TEXT TO READ
↓

Sign In

Communications of the ACM

BLOG@CACM

Teaching Programming the Way It Works Outside the Classroom


View as: Print Mobile App ACM Digital Library Full Text (PDF) In the Digital Edition Share: Send by email Share on reddit Share on StumbleUpon Share on Hacker News Share on Tweeter Share on Facebook
Philip Guo

Credit: Twitter

http://cacm.acm.org/blogs/blog-cacm/159263-teaching-real-world-programming/fulltext
January 7,2013

In this post, I describe a ubiquitous style of programming that, to my knowledge, has never been formally taught in the classroom.

In most programming classes, students write programs in a single language (e.g., Java, Python) and its standard library; they might use a well-documented third-party library for, say, graphics. Students fill in skeleton code templates provided by instructors or, at most, write a few chunks of code "from scratch." Specifications and interfaces are clearly defined, and assignments are graded using automated test suites to verify conformance to specs.

What I just described is necessary for introducing beginners to basic programming and software engineering concepts. But it bears little resemblance to the sorts of programming that these students must later do in the real world.

↑

Pick up the blog post on teaching programming after its last sentence and continue it. You won't need the items that come next.

MATERIAL SHOWN

↓

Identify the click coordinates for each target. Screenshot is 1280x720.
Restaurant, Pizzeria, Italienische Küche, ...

↑
↓

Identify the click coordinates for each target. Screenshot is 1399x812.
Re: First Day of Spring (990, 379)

↑

ANSWER TO THE EXERCISE
Over my past decade of programming, I have built research prototypes, extended open-source software projects, shipped products at startups, and engaged in formal software engineering practices at large companies. Regardless of setting, here are the typical steps my colleagues and I take when starting a new project:

  1. Forage: Find existing snippets of code to build my project upon. This might include code I wrote in the past or that colleagues sent to me in various stages of bit-rot. If I am lucky, I can find a software library that does some of what I want; if I am really lucky, then it will come with helpful documentation. Almost nobody starts coding a real-world project "from scratch" anymore; modern programmers usually scavenge parts from existing projects.
  2. Tinker: Play with these pieces of existing code to assess their capabilities and limitations. This process involves compiling and running the code on various inputs, inserting "print" statements to get a feel for when certain lines execute and with what values, and then tweaking the code to see how its behavior changes and when it breaks. (Now loop between steps 1 and 2 until I am satisfied with my choice of building blocks for my project. Then move on to step 3.)
  3. Weld: Try to attach ("weld") pieces of existing code to one another. I might spend a lot of time getting the pieces compiled and linked together due to missing or conflicting dependencies. Impedance mismatches are inevitable: Chances are, the code pieces I have just welded together were never designed to "play nicely" with one another, or to suit the particular needs of my project.
  4. Grow: Hack up some hard-coded examples of my new code interfacing with existing "welded" code. At this point, my newborn code is sloppy and not at all abstracted, but that is okayI just want to get things working as quickly as possible. In the process, I debug lots of idiosyncratic interactions at the seams between my code and external code. Wrestling with corner cases becomes part of my daily routine.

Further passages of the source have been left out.